If you were to tour two identically laid-out houses in a neighborhood, you might find the condition of their interiors to be different. Or, if you inspected their foundations, one foundation might be stronger. One also might receive more sunlight or be more prone to flooding.

Because you can never swap one house for another and receive the same value, society has deemed them non-fungible.

Why NFTs Are Not Fungible

NFTs are part of the blockchain ecosystem that doesn’t fall under the “fungible” category. And the reason these tokens are “non-fungible” doesn’t have to do with the use cases but with the technology itself.

When a creator forms NFTs, they use specific tokens on the blockchain. Then, when deploying that contract to the blockchain, they assign unique identifiers to those coins to ensure the tokens are not replaceable.

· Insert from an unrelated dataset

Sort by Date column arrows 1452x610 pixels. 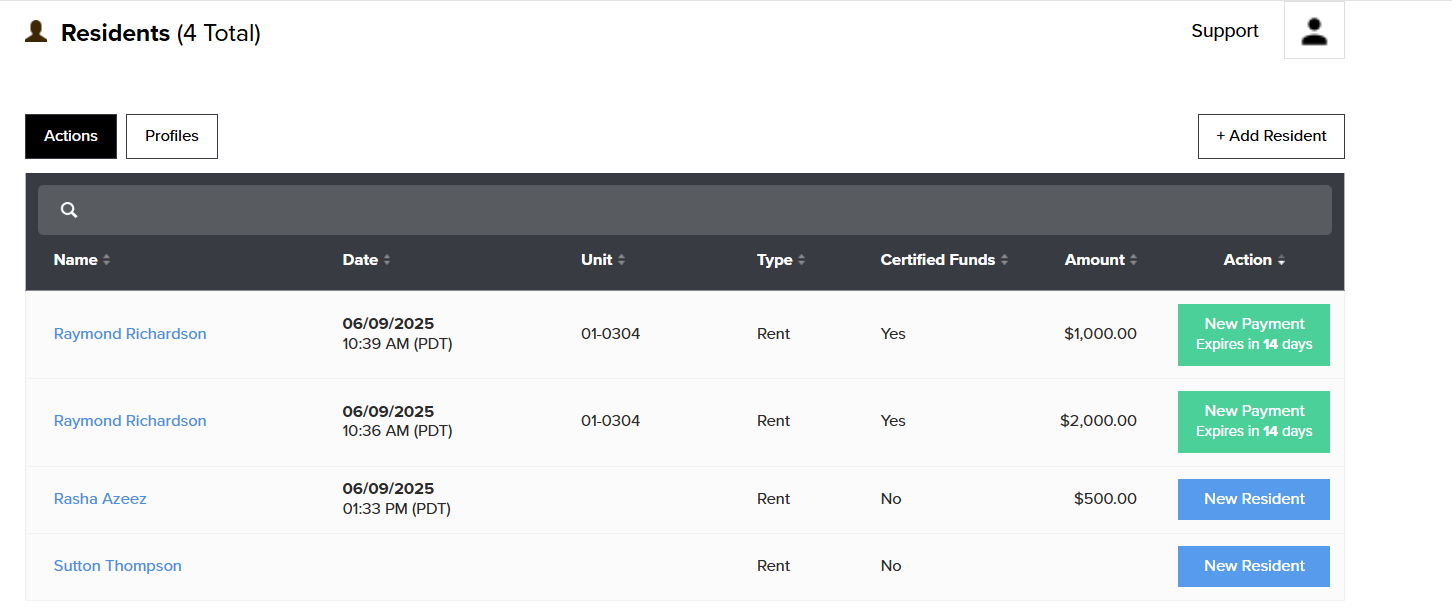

NFTs have a sort of “digital passport” that makes them identifiable on the blockchain. This digital identity is non-transferable, meaning you cannot exchange the identity of your token for the identity of another token. Rather than the non-fungibility being what the token represents, it lies with the token itself.

This is very different from the 1 Ether = 1 Ether philosophy that cryptocurrency has. NFT tokens can’t be swapped for an identical coin because no two are alike. There is no saying like ERC-721 = one ERC-721 because the unique identifiers of these coins make matching them impossible.

With this technology, you can assign 1/1 rights to just about anything on the blockchain.

People have tokenized real-life property on the blockchain as NFTs and sold it. Artists have minted collections and made millions overnight. Musicians have recorded their songs into the blockchain, with customers able to purchase them as NFTs and listen to them in their wallets.

NFTs, due to their non-fungibility, have added an “asset” layer to the digital economy.

Conclusion

Fungibility, while a strange concept, is crucial to the functioning of our economies. It is present in stocks, crude materials, and many other industries. Because of fungibility, we can use currency, which eases the difficulty of buying and selling. We can also trade easily, which is crucial for commerce.

The opposite of that concept — non-fungibility — creates a new asset class in the real world and digitally. Through NFTs, people have the power to sell many types of unique goods on the blockchain, including art, houses, medical information, and collectibles.

The possibilities for non-fungibility in the crypto ecosystem are endless.